Il processo biotecnologico che trasforma gli scarti in risorse


La chimica industriale tradizionale, con i suoi consumi energetici elevati e gli scarti nocivi, pesa per circa il 5% delle emissioni globali di CO₂. Biophelion propone una strada diversa: sfruttare la flessibilità metabolica del fungo – simile a un lievito nero – per chiudere il ciclo del carbonio e impedire la dispersione dei gas serra. Scarti considerati oggi un problema, come i residui della produzione di bioetanolo, della lavorazione dello zucchero o dell’industria cartaria, diventano così materie prime per nuove bioplastiche.

⁂

■ **Obiettivo**
Cita per intero, senza alcuna modifica, il brano qui sopra sul processo biotecnologico che trasforma gli scarti in bioplastiche.

■ **Materiale raccolto**
⁂

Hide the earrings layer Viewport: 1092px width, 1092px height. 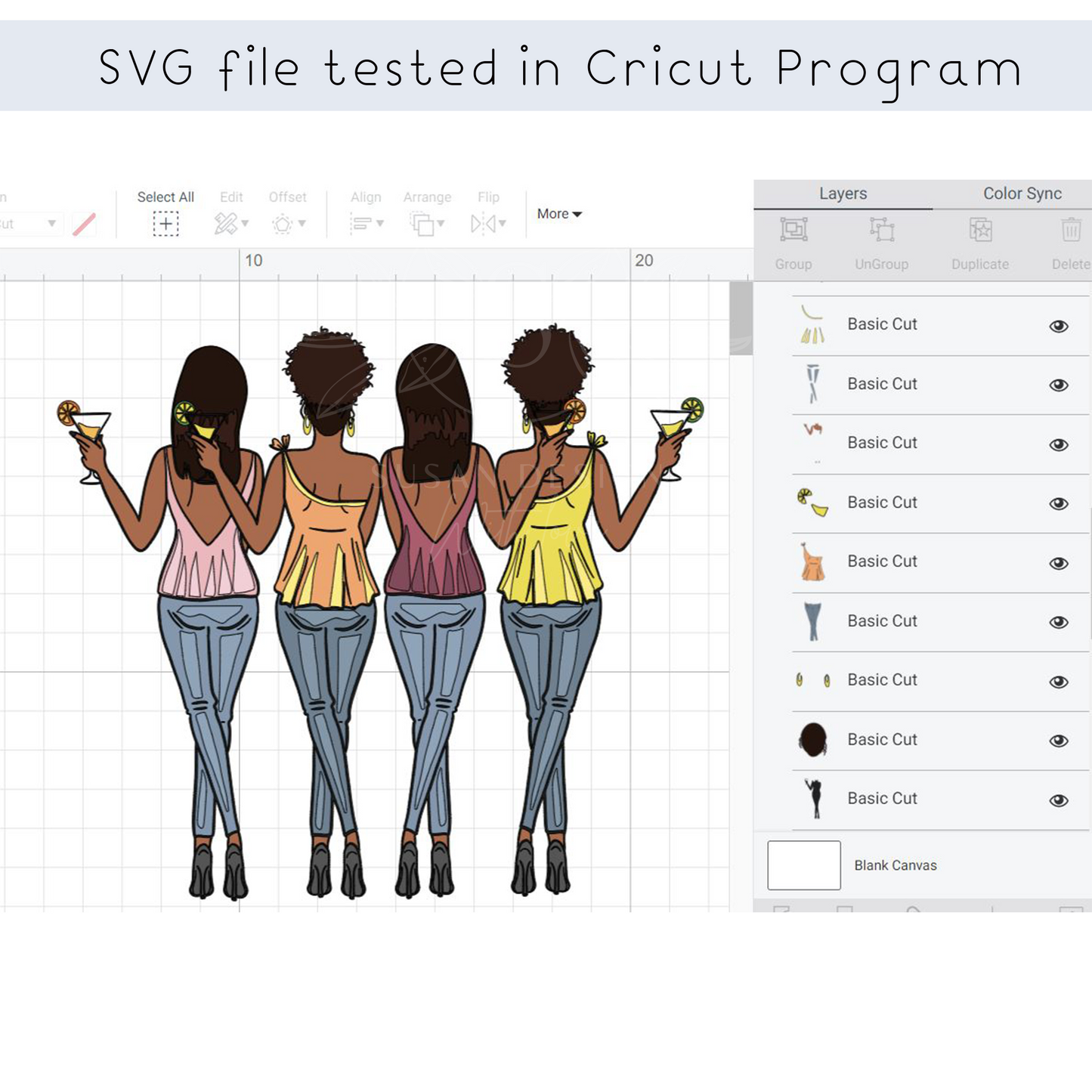pos(1059,682)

⁂

■ **Risultato**
Il processo biotecnologico che trasforma gli scarti in risorse


La chimica industriale tradizionale, con i suoi consumi energetici elevati e gli scarti nocivi, pesa per circa il 5% delle emissioni globali di CO₂. Biophelion propone una strada diversa: sfruttare la flessibilità metabolica del fungo – simile a un lievito nero – per chiudere il ciclo del carbonio e impedire la dispersione dei gas serra. Scarti considerati oggi un problema, come i residui della produzione di bioetanolo, della lavorazione dello zucchero o dell’industria cartaria, diventano così materie prime per nuove bioplastiche.